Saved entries
• • • •
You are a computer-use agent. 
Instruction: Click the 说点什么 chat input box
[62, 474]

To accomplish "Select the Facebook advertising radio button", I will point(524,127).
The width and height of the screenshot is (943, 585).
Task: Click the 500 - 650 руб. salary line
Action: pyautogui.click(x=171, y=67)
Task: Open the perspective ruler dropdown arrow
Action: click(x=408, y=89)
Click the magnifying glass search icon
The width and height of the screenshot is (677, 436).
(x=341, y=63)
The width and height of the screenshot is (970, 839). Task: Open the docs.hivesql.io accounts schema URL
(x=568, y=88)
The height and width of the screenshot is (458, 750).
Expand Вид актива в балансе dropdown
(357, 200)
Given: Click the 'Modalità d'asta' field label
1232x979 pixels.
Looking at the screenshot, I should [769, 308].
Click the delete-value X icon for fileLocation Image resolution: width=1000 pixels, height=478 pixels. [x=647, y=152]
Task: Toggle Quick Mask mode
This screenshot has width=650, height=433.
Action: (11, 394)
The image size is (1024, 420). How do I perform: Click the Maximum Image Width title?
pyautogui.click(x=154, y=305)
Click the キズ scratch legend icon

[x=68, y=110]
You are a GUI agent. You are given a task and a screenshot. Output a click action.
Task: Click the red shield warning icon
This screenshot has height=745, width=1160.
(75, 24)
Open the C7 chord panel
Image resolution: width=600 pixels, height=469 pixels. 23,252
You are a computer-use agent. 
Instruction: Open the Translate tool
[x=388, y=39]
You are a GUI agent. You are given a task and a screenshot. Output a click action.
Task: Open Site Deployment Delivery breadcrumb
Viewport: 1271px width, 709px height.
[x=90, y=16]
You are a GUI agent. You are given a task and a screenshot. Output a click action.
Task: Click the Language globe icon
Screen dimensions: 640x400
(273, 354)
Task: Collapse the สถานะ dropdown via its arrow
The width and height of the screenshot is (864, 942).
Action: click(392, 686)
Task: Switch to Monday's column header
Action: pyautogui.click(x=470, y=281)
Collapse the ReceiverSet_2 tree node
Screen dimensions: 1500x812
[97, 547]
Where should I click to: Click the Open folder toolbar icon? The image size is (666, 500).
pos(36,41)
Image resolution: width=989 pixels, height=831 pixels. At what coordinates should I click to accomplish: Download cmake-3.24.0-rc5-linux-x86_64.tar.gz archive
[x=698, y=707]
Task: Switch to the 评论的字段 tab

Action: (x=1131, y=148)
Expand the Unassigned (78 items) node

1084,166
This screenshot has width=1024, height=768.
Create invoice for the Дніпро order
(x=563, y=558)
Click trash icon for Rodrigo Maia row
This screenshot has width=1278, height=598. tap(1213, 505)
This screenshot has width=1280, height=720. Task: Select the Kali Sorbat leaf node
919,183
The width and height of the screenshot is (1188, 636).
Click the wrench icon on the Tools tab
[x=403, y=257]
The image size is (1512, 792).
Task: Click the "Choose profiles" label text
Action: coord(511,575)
• • • •
▶ Required action
Would you please set down the lines from the one with "This screenshot has width=1280, height=720." to the end of the data above, exactly and without any other lines?

▶ Response below
This screenshot has width=1280, height=720. Task: Select the Kali Sorbat leaf node
919,183
The width and height of the screenshot is (1188, 636).
Click the wrench icon on the Tools tab
[x=403, y=257]
The image size is (1512, 792).
Task: Click the "Choose profiles" label text
Action: coord(511,575)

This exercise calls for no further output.